SpaceX swarms into the internet of things with nano-sat takeover

SpaceX swarms into the internet of things with nano-sat takeover

Swarm cofounders.jpg

SpaceX has formally completed its takeover of nano-satellite company Swarm, whose co-founders have taken senior positions with Elon Musk’s operation.

The acquisition gives SpaceX a rapid route into providing internet-of-things (IoT) via satellite, with Swarm well advanced it is plans to build a global network.

Former Swarm CEO Sara Spangelo and former CTO Benjamin Longmier (pictured) are now senior directors of satellite engineering at SpaceX. Their LinkedIn profiles still put them in Mountain View, California.

Swarm raised US$25 million in February 2019 to build a fleet of 150 low-orbit satellites for connected vehicles. Backers included Craft Ventures and Sky Dayton with participation from Social Capital, 4DX Ventures and NJF Capital.

Neither SpaceX nor Swarm, which was backed by venture capital, have ever put a price on the acquisition. It was disclosed in August when the companies asked the Federal Communications Commission (FCC) to transfer their spectrum licences, a filing spotted by a CNBC journalist. That filing said that Swarm will become “a direct wholly-owned subsidiary of SpaceX upon consummation of the proposed transaction”.

Swarm has been a very different operation in scale from SpaceX. It has specialised in building – in its own premises in Silicon Valley – tiny cube satellites, just a few centimetres across. It has used a number of launch companies to put them in orbit, including a New Zealand company and France’s Arianespace as well as SpaceX itself.

Earlier this year Spangelo – without mentioning the possible SpaceX acquisition – told Capacity that the company then had 250 customers signed up for their internet of things (IoT) satellite service, which went commercial in February 2021, with prices starting from $5 a month. The company began commercial services in February 2021. 
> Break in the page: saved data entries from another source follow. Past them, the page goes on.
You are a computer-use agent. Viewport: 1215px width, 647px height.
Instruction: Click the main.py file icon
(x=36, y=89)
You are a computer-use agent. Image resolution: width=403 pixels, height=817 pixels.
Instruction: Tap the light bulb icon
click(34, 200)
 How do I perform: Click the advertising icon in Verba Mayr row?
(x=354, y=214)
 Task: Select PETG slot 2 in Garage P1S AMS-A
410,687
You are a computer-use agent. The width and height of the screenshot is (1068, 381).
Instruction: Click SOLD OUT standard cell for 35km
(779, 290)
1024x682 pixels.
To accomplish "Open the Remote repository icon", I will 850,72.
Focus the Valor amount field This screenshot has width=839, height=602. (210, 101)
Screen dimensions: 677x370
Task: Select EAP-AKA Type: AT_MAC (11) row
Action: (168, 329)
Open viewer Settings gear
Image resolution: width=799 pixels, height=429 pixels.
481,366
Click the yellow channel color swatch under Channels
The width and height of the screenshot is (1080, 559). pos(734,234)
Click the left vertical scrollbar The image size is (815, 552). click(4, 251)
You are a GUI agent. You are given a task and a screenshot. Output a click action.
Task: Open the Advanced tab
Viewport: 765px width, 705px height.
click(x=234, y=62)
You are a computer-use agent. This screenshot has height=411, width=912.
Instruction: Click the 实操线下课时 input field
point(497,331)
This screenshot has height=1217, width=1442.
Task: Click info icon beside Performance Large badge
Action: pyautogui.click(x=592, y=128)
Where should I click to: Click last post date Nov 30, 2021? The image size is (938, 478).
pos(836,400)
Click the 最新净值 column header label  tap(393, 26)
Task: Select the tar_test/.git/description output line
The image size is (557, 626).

By the end of 2021, everywhere on Earth “will have three satellites overhead at all times”, Spangelo told Capacity in that interview.

She is an aerospace engineer who previously worked at NASA’s Jet Propulsion Laboratory (JPL) alongside the team that developed the Perseverance rover that is now on Mars.

Longmier previously founded Aether Industries, a stratospheric balloon platform that was bought by Apple in 2015.